Israel already plans to make significant modifications to their F-35Is, and they also intend to outfit the fleet with indigenous air-to-ground weapons, so integrating the Stunner onto the new jet seems like it would be a highly logical move. Stunner is already a fully networked missile design, with lock-on-after launch capability even for short-range engagements—a capability that is necessary for deployment from the F-35's internal weapons stations.
Expanding the F-35's air-to-air magazine has been long a sticking point with customers for the jet, and there are some other notional solutions being floated, like Lockheed's Cuda, but that missile is likely shorter-ranged and will not have the dual-mode seeker or blistering speed that the Stunner has.
Turning Stunner into an air-to-air missile for the IAF could also lead to export sales to other F-35 users. Even those air arms who don't operate the F-35 could have a high interest in the Stunner's unique capabilities, and there isn't another western missile that currently includes a data-link and both an imaging infrared and radar seeker together on the missile at the same time, not to mention some of the missile's other unique selling points.

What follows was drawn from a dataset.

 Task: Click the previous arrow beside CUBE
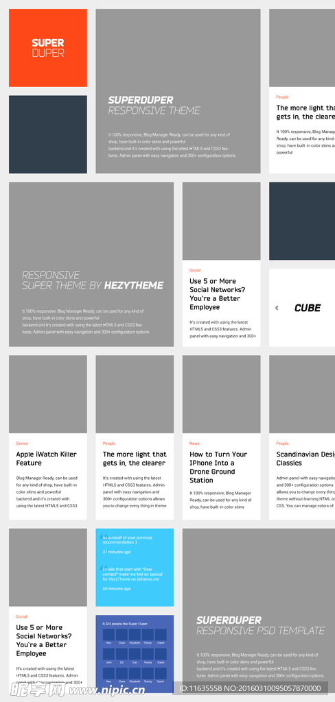click(277, 308)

What remains an unknown is what type of range the air-to-air Stunner would possess. But even if it can achieve only intermediate-to medium ranges, that is still enough to make it an attractive new option for air arms around the world, and especially for stealthy fighters that can get in closer to enemy aircraft before attacking compared to their more vulnerable 4th generation counterparts.
Now as tests proceed, we'll just have to wait and see if the Stunner can truly stun the air combat universe.